Kahina for QType Tutorial Part 3: Post-Mortem Parse Inspection

This tutorial again only assumes that the project QType Tutorials 1-3 was opened, and that the grammar has already been compiled from within Kahina. The most direct way to match these prerequisites is to follow the instructions in QTypeTutorial1. To understand the discussion in this tutorial, you should also have worked through QTypeTutorial2. After learning there how Kahina can be used much like an ordinary Prolog tracer, in this tutorial you will start to learn how Kahina expands on these capabilities.

A Failing Example Parse

In this chapter, we will be dealing with post-mortem inspection of parses, which is our term for interactively exploring completed traces to find the reasons for failures and other unwanted behavior. To make this task more interesting, we will start by parsing an ungrammatical sentence. Our example will be the sentence uther sleep, which you are now asked to start parsing via the menu entry Grammar -> Parse .... For this toy sentence, it is of course easy to spot that the problem will be the lack of number agreement between the subject and the verb. But using this simple toy example, you will begin to learn how to locate such problems in a QType parse even after the trace was completed, giving you the tools to perform this kind of analysis in less simple cases as well.

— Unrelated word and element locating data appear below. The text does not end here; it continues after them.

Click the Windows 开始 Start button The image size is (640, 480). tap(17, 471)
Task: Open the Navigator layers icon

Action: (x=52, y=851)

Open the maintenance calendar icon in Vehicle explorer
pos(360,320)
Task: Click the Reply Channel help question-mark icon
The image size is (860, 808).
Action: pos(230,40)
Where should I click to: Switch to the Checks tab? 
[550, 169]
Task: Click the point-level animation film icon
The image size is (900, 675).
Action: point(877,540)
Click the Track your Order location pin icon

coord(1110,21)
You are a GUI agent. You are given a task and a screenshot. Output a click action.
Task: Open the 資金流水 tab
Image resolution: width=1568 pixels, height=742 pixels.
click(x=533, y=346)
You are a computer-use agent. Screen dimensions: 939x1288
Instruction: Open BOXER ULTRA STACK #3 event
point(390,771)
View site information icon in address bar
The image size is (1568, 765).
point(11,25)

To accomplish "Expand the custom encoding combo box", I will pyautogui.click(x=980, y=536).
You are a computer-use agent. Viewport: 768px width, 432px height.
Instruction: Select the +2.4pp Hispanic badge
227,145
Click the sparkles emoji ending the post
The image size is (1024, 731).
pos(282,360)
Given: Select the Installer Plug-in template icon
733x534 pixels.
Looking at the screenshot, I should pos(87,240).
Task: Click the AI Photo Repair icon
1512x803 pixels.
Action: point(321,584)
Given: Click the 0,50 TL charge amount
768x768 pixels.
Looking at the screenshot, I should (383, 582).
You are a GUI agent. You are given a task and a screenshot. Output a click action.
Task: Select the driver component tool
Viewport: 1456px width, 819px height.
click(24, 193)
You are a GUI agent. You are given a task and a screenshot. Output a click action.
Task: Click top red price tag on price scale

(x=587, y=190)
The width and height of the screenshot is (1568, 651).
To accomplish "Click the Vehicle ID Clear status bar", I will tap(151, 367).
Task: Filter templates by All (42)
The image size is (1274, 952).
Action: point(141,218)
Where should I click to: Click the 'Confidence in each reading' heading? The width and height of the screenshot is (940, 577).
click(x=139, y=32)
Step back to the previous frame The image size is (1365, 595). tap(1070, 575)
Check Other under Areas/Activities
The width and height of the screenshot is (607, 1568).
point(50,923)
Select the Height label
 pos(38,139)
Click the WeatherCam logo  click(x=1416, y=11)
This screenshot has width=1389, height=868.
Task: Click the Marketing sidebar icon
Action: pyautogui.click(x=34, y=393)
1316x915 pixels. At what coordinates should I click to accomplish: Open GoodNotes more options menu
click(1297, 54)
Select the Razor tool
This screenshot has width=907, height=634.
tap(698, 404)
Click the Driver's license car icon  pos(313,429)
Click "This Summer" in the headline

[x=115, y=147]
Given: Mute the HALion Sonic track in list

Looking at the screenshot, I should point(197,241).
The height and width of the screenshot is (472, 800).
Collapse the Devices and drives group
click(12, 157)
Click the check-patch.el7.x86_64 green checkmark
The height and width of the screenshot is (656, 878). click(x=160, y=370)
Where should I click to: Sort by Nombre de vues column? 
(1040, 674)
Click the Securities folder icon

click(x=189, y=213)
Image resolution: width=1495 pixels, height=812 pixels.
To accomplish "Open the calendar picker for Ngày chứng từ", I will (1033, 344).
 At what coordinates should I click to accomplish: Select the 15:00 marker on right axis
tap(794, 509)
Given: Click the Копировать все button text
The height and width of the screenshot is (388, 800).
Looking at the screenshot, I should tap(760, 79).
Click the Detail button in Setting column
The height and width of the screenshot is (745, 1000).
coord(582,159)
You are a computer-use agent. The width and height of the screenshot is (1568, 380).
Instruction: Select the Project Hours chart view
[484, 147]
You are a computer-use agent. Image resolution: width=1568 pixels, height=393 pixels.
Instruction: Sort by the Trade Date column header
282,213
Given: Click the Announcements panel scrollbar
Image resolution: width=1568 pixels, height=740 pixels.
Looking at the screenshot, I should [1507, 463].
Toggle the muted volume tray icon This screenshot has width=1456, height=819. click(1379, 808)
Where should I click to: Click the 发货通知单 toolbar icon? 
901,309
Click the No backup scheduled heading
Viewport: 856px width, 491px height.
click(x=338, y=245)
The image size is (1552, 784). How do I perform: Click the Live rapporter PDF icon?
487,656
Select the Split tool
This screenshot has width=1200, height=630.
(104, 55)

Before we can start our post-mortem inspection, we first need to fast-forward through the entire trace by pressing the Leap button and waiting until the parse has finished. This process can take about half a minute, which is arguably very slow for such a short sentence. However, we encourage you not to worry about this too much for now, since for tracing longer sentence you will want to rely on the advanced techniques introduced in later tutorials anyway. The completed parse should consists of 744 steps, which means that the title of your Kahina window should say something like Kahina for Qtype - QType Tutorials 1-3 (744). The contents of the window will look like this:

Unlike in the last tutorial, the red color has infested all branches of the search tree this time, causing a failure of the top-most parsing goal. This is of course what we intended, as it makes the process of analysing the trace quite a bit more interesting by giving us a problem to locate.

Using the Message Console

Before we get our hands dirty, let us summarize the different possibilites Kahina offers for navigating through the steps of a trace. You will already have noticed that almost none of Kahina's numerous view components is purely a display component. Instead, most of the components can also be used for navigation, each having a specific purpose in navigating the step database. Let us start our list with the message console. One important task of the console is to keep track of any non-creep decisions you made while tracing. This information is sometimes essential for understanding the trace behavior afterwards. Without seeing a hint in the message console, one could easily get confused about whether some step failed because none of its clauses applied, or because of a Fail command issued by the user.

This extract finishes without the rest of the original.